═══ RECORDED DATA

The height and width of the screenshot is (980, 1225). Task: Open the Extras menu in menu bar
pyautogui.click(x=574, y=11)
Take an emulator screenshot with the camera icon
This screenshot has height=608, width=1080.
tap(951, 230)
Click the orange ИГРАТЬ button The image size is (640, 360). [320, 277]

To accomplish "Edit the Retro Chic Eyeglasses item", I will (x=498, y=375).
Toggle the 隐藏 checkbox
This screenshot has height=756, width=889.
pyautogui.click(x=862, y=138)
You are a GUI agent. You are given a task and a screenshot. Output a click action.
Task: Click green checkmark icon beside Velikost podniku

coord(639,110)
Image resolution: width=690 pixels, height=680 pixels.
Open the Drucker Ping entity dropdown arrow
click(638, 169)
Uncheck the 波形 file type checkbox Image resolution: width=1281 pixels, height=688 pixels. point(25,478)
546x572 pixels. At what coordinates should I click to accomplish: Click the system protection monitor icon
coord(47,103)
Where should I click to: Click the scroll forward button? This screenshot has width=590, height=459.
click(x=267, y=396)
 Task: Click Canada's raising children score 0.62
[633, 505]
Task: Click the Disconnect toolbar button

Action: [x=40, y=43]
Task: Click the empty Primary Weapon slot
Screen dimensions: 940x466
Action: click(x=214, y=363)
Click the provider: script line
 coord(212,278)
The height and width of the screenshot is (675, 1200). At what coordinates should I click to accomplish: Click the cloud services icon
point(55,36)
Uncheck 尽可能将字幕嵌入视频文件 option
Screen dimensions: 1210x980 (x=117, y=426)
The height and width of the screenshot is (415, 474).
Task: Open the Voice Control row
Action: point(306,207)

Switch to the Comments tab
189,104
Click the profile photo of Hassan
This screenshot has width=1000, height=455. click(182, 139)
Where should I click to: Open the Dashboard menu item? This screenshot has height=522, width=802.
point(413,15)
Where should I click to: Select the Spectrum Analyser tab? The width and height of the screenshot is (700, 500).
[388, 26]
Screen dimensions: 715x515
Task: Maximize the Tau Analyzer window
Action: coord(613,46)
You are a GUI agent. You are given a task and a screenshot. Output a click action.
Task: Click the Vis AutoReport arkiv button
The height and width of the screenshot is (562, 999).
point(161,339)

══════

PROBLEM STATEMENT: Review the material and copy each line in which the word "resolution" appears.

WRITTEN ANSWER:
Image resolution: width=690 pixels, height=680 pixels.
Uncheck the 波形 file type checkbox Image resolution: width=1281 pixels, height=688 pixels. point(25,478)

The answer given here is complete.